* begin ROWS *

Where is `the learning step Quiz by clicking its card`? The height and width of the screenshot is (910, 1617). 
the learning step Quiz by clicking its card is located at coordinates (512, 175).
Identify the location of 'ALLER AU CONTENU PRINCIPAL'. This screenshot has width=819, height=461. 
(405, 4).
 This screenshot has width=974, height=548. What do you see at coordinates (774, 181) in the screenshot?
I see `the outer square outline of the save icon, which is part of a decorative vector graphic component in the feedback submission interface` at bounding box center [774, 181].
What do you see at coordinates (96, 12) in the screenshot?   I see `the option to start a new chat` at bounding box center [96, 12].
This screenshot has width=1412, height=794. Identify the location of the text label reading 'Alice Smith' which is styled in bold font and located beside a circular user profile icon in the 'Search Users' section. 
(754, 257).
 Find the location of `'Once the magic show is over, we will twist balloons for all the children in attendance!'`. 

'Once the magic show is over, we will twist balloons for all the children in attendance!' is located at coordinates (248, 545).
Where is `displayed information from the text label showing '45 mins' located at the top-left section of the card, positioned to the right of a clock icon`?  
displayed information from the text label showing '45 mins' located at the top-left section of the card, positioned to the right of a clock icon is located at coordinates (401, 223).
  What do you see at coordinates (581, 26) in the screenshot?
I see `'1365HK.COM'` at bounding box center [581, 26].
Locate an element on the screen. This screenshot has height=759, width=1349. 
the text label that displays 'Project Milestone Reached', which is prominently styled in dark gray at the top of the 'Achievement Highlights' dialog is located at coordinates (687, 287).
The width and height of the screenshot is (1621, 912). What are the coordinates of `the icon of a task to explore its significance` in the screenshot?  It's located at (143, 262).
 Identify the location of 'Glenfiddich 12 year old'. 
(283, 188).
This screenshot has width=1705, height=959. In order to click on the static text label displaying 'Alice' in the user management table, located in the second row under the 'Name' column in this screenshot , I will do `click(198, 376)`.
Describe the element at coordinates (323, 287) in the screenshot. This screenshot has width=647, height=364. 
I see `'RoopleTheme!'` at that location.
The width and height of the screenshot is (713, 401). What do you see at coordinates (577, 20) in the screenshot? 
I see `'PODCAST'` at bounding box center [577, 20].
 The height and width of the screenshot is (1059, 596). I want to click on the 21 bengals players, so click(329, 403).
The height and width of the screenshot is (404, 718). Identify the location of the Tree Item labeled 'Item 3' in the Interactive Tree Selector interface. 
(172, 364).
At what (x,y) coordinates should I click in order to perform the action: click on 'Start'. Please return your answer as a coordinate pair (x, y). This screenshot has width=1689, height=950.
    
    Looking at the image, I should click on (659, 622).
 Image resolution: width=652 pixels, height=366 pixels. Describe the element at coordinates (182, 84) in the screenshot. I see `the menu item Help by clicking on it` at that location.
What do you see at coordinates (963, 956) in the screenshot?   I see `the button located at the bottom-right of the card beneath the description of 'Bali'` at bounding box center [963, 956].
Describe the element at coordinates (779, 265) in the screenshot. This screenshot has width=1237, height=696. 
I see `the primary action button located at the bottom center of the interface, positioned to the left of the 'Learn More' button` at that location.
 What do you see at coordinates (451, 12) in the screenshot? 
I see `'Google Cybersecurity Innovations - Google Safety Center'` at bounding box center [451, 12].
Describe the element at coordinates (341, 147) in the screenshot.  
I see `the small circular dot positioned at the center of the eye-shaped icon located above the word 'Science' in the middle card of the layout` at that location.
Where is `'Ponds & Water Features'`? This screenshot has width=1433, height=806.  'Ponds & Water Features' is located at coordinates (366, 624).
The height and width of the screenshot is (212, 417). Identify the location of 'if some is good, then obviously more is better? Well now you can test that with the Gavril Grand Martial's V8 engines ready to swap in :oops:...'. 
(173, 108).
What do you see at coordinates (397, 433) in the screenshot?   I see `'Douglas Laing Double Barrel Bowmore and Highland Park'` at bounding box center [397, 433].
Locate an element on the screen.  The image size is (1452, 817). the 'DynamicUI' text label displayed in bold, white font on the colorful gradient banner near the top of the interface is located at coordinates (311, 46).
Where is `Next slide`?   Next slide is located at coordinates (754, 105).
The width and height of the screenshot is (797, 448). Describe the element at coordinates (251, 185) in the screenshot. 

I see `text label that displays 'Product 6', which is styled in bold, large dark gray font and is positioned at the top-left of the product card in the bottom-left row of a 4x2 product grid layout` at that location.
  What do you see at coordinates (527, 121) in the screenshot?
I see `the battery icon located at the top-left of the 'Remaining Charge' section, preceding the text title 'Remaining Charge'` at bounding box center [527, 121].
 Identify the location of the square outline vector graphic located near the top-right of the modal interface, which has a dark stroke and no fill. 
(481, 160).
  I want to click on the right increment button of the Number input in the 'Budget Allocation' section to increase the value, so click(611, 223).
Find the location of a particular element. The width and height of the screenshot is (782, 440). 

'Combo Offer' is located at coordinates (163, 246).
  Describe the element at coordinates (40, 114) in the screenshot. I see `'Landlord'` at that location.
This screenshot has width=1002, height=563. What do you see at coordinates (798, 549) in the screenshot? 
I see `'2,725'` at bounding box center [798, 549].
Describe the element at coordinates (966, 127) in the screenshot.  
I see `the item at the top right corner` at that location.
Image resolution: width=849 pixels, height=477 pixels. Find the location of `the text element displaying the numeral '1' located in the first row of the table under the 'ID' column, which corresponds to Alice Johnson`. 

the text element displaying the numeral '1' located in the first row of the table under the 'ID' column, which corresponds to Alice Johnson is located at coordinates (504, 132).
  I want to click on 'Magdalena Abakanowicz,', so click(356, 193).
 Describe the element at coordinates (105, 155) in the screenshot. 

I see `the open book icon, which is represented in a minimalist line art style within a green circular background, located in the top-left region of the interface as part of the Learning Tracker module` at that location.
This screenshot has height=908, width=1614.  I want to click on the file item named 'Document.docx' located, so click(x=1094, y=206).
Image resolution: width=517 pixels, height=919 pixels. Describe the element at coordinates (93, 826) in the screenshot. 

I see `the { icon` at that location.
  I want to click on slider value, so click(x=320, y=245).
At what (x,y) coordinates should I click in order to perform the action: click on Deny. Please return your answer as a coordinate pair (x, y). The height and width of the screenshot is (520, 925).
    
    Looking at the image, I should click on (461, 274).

* end ROWS *

> [WHAT YOU HAVE TO DO]
Render every line of the listing above as a numbered list, skipping any blank lines.

> [RESULT OF THE TASK]
1. Where is `the learning step Quiz by clicking its card`? The height and width of the screenshot is (910, 1617). 
2. the learning step Quiz by clicking its card is located at coordinates (512, 175).
3. Identify the location of 'ALLER AU CONTENU PRINCIPAL'. This screenshot has width=819, height=461. 
4. (405, 4).
5.  This screenshot has width=974, height=548. What do you see at coordinates (774, 181) in the screenshot?
6. I see `the outer square outline of the save icon, which is part of a decorative vector graphic component in the feedback submission interface` at bounding box center [774, 181].
7. What do you see at coordinates (96, 12) in the screenshot?   I see `the option to start a new chat` at bounding box center [96, 12].
8. This screenshot has width=1412, height=794. Identify the location of the text label reading 'Alice Smith' which is styled in bold font and located beside a circular user profile icon in the 'Search Users' section. 
9. (754, 257).
10.  Find the location of `'Once the magic show is over, we will twist balloons for all the children in attendance!'`. 
11. 'Once the magic show is over, we will twist balloons for all the children in attendance!' is located at coordinates (248, 545).
12. Where is `displayed information from the text label showing '45 mins' located at the top-left section of the card, positioned to the right of a clock icon`?  
13. displayed information from the text label showing '45 mins' located at the top-left section of the card, positioned to the right of a clock icon is located at coordinates (401, 223).
14.   What do you see at coordinates (581, 26) in the screenshot?
15. I see `'1365HK.COM'` at bounding box center [581, 26].
16. Locate an element on the screen. This screenshot has height=759, width=1349. 
17. the text label that displays 'Project Milestone Reached', which is prominently styled in dark gray at the top of the 'Achievement Highlights' dialog is located at coordinates (687, 287).
18. The width and height of the screenshot is (1621, 912). What are the coordinates of `the icon of a task to explore its significance` in the screenshot?  It's located at (143, 262).
19.  Identify the location of 'Glenfiddich 12 year old'. 
20. (283, 188).
21. This screenshot has width=1705, height=959. In order to click on the static text label displaying 'Alice' in the user management table, located in the second row under the 'Name' column in this screenshot , I will do `click(198, 376)`.
22. Describe the element at coordinates (323, 287) in the screenshot. This screenshot has width=647, height=364. 
23. I see `'RoopleTheme!'` at that location.
24. The width and height of the screenshot is (713, 401). What do you see at coordinates (577, 20) in the screenshot? 
25. I see `'PODCAST'` at bounding box center [577, 20].
26.  The height and width of the screenshot is (1059, 596). I want to click on the 21 bengals players, so click(329, 403).
27. The height and width of the screenshot is (404, 718). Identify the location of the Tree Item labeled 'Item 3' in the Interactive Tree Selector interface. 
28. (172, 364).
29. At what (x,y) coordinates should I click in order to perform the action: click on 'Start'. Please return your answer as a coordinate pair (x, y). This screenshot has width=1689, height=950.
30.     Looking at the image, I should click on (659, 622).
31.  Image resolution: width=652 pixels, height=366 pixels. Describe the element at coordinates (182, 84) in the screenshot. I see `the menu item Help by clicking on it` at that location.
32. What do you see at coordinates (963, 956) in the screenshot?   I see `the button located at the bottom-right of the card beneath the description of 'Bali'` at bounding box center [963, 956].
33. Describe the element at coordinates (779, 265) in the screenshot. This screenshot has width=1237, height=696. 
34. I see `the primary action button located at the bottom center of the interface, positioned to the left of the 'Learn More' button` at that location.
35.  What do you see at coordinates (451, 12) in the screenshot? 
36. I see `'Google Cybersecurity Innovations - Google Safety Center'` at bounding box center [451, 12].
37. Describe the element at coordinates (341, 147) in the screenshot.  
38. I see `the small circular dot positioned at the center of the eye-shaped icon located above the word 'Science' in the middle card of the layout` at that location.
39. Where is `'Ponds & Water Features'`? This screenshot has width=1433, height=806.  'Ponds & Water Features' is located at coordinates (366, 624).
40. The height and width of the screenshot is (212, 417). Identify the location of 'if some is good, then obviously more is better? Well now you can test that with the Gavril Grand Martial's V8 engines ready to swap in :oops:...'. 
41. (173, 108).
42. What do you see at coordinates (397, 433) in the screenshot?   I see `'Douglas Laing Double Barrel Bowmore and Highland Park'` at bounding box center [397, 433].
43. Locate an element on the screen.  The image size is (1452, 817). the 'DynamicUI' text label displayed in bold, white font on the colorful gradient banner near the top of the interface is located at coordinates (311, 46).
44. Where is `Next slide`?   Next slide is located at coordinates (754, 105).
45. The width and height of the screenshot is (797, 448). Describe the element at coordinates (251, 185) in the screenshot. 
46. I see `text label that displays 'Product 6', which is styled in bold, large dark gray font and is positioned at the top-left of the product card in the bottom-left row of a 4x2 product grid layout` at that location.
47.   What do you see at coordinates (527, 121) in the screenshot?
48. I see `the battery icon located at the top-left of the 'Remaining Charge' section, preceding the text title 'Remaining Charge'` at bounding box center [527, 121].
49.  Identify the location of the square outline vector graphic located near the top-right of the modal interface, which has a dark stroke and no fill. 
50. (481, 160).
51.   I want to click on the right increment button of the Number input in the 'Budget Allocation' section to increase the value, so click(611, 223).
52. Find the location of a particular element. The width and height of the screenshot is (782, 440). 
53. 'Combo Offer' is located at coordinates (163, 246).
54.   Describe the element at coordinates (40, 114) in the screenshot. I see `'Landlord'` at that location.
55. This screenshot has width=1002, height=563. What do you see at coordinates (798, 549) in the screenshot? 
56. I see `'2,725'` at bounding box center [798, 549].
57. Describe the element at coordinates (966, 127) in the screenshot.  
58. I see `the item at the top right corner` at that location.
59. Image resolution: width=849 pixels, height=477 pixels. Find the location of `the text element displaying the numeral '1' located in the first row of the table under the 'ID' column, which corresponds to Alice Johnson`. 
60. the text element displaying the numeral '1' located in the first row of the table under the 'ID' column, which corresponds to Alice Johnson is located at coordinates (504, 132).
61.   I want to click on 'Magdalena Abakanowicz,', so click(356, 193).
62.  Describe the element at coordinates (105, 155) in the screenshot. 
63. I see `the open book icon, which is represented in a minimalist line art style within a green circular background, located in the top-left region of the interface as part of the Learning Tracker module` at that location.
64. This screenshot has height=908, width=1614.  I want to click on the file item named 'Document.docx' located, so click(x=1094, y=206).
65. Image resolution: width=517 pixels, height=919 pixels. Describe the element at coordinates (93, 826) in the screenshot. 
66. I see `the { icon` at that location.
67.   I want to click on slider value, so click(x=320, y=245).
68. At what (x,y) coordinates should I click in order to perform the action: click on Deny. Please return your answer as a coordinate pair (x, y). The height and width of the screenshot is (520, 925).
69.     Looking at the image, I should click on (461, 274).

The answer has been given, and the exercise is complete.